▼

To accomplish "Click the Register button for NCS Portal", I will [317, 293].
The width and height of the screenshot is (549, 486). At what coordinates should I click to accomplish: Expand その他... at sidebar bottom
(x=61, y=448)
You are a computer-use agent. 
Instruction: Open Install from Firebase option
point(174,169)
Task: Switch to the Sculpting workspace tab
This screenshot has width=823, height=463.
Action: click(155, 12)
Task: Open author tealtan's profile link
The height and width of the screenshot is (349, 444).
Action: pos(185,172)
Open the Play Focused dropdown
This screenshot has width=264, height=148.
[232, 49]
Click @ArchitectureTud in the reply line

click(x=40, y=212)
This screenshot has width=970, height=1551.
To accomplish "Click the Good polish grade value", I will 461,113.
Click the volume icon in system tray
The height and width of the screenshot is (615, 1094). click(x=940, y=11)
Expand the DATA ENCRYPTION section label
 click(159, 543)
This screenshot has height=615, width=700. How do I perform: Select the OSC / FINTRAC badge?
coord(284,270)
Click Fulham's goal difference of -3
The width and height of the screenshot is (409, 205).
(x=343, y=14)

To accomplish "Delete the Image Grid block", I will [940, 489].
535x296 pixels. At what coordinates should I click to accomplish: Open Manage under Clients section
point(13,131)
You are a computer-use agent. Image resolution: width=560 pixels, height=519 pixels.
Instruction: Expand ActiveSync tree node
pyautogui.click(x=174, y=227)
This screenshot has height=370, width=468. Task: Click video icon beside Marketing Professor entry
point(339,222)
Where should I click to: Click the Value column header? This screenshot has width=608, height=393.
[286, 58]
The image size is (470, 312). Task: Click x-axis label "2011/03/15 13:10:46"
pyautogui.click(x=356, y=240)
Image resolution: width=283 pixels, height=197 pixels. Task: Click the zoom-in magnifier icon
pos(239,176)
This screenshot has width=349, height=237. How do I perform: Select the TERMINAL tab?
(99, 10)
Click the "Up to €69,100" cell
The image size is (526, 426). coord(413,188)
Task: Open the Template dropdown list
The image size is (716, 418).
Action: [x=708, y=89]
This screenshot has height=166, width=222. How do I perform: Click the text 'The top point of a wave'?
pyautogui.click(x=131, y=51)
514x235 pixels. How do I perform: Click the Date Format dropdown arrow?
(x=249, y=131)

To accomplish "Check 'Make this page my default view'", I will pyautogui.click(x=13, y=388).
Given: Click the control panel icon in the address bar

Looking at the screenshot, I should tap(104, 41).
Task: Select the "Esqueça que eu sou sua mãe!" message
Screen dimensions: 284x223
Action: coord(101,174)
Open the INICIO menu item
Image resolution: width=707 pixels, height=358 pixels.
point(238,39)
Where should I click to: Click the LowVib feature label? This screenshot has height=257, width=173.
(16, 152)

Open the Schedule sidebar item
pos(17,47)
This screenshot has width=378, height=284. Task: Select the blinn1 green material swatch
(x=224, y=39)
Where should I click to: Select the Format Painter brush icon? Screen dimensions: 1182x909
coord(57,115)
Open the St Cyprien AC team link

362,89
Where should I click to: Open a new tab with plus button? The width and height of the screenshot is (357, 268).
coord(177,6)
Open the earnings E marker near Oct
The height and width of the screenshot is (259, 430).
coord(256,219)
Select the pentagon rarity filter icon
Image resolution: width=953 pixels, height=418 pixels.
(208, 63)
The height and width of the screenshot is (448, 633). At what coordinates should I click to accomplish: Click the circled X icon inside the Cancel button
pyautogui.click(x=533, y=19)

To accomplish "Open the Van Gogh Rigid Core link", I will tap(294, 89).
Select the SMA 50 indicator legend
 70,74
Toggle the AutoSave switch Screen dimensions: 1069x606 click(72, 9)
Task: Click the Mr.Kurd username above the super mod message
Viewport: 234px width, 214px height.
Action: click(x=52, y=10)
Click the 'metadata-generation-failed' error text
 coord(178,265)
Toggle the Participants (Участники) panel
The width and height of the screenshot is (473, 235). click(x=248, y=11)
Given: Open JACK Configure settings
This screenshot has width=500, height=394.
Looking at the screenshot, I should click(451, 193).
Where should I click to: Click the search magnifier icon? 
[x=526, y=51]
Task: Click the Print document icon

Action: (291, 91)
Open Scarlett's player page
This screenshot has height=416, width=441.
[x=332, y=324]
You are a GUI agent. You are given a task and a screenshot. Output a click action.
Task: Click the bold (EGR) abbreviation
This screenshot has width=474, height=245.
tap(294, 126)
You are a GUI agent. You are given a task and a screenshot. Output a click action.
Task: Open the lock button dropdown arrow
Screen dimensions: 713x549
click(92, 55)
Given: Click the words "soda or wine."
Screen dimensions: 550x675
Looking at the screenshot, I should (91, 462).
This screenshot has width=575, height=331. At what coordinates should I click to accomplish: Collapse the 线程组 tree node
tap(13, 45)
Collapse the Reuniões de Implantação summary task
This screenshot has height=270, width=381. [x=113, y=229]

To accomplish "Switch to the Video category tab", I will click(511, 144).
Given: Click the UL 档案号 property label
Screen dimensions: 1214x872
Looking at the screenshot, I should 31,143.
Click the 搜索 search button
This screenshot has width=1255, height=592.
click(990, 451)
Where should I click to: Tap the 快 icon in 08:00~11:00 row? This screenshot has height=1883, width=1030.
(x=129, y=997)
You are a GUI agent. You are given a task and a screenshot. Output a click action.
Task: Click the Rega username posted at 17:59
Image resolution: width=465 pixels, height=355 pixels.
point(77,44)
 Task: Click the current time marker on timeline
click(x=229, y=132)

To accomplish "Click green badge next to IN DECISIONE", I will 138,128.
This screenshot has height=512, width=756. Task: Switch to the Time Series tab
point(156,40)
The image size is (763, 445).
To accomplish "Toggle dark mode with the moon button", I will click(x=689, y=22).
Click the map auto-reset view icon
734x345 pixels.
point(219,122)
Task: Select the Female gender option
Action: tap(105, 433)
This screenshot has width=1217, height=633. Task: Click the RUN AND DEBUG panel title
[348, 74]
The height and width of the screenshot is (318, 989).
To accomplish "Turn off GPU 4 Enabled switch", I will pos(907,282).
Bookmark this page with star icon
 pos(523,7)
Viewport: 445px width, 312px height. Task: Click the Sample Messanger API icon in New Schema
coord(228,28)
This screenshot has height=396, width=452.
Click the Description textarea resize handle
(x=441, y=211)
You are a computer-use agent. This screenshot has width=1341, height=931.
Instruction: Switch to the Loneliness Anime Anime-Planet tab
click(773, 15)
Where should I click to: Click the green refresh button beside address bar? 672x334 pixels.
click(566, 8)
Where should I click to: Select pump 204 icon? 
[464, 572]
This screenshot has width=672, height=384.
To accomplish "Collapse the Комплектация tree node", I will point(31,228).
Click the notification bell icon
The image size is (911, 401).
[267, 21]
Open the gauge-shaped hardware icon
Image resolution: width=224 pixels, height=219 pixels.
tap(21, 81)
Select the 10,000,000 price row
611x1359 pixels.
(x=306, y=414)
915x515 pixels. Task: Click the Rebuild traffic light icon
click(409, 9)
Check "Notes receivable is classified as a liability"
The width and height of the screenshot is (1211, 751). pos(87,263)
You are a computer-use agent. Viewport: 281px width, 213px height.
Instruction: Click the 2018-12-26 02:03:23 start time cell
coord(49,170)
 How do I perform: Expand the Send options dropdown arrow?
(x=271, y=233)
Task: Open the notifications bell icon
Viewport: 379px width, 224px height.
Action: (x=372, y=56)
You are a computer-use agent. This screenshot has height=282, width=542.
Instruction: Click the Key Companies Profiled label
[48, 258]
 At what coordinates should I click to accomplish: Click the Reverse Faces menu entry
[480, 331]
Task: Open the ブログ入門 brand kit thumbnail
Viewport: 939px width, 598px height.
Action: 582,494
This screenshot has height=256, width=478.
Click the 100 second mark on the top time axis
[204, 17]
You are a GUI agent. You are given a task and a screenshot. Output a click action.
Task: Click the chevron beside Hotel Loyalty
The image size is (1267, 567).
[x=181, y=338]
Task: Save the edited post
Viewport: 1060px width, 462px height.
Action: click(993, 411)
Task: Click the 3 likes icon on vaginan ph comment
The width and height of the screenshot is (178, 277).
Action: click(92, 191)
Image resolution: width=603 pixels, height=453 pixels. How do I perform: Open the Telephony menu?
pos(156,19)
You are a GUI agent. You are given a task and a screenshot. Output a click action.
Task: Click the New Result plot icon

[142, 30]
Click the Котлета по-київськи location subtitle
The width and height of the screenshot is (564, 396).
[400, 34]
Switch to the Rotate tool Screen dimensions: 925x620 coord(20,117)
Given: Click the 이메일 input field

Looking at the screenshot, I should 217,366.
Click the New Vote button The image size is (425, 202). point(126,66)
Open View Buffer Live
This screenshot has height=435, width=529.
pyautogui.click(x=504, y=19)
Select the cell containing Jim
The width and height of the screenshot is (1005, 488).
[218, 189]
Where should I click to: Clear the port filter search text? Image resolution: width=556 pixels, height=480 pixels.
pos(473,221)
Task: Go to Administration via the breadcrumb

▲

Task description
The entries above hold a line with "has width=1341, height=931." and a later line with "has height=282, width=542.". Write out exactly those lines and all lines between, nothing more.

Exercise result
You are a computer-use agent. This screenshot has width=1341, height=931.
Instruction: Switch to the Loneliness Anime Anime-Planet tab
click(773, 15)
Where should I click to: Click the green refresh button beside address bar? 672x334 pixels.
click(566, 8)
Where should I click to: Select pump 204 icon? 
[464, 572]
This screenshot has width=672, height=384.
To accomplish "Collapse the Комплектация tree node", I will point(31,228).
Click the notification bell icon
The image size is (911, 401).
[267, 21]
Open the gauge-shaped hardware icon
Image resolution: width=224 pixels, height=219 pixels.
tap(21, 81)
Select the 10,000,000 price row
611x1359 pixels.
(x=306, y=414)
915x515 pixels. Task: Click the Rebuild traffic light icon
click(409, 9)
Check "Notes receivable is classified as a liability"
The width and height of the screenshot is (1211, 751). pos(87,263)
You are a computer-use agent. Viewport: 281px width, 213px height.
Instruction: Click the 2018-12-26 02:03:23 start time cell
coord(49,170)
 How do I perform: Expand the Send options dropdown arrow?
(x=271, y=233)
Task: Open the notifications bell icon
Viewport: 379px width, 224px height.
Action: (x=372, y=56)
You are a computer-use agent. This screenshot has height=282, width=542.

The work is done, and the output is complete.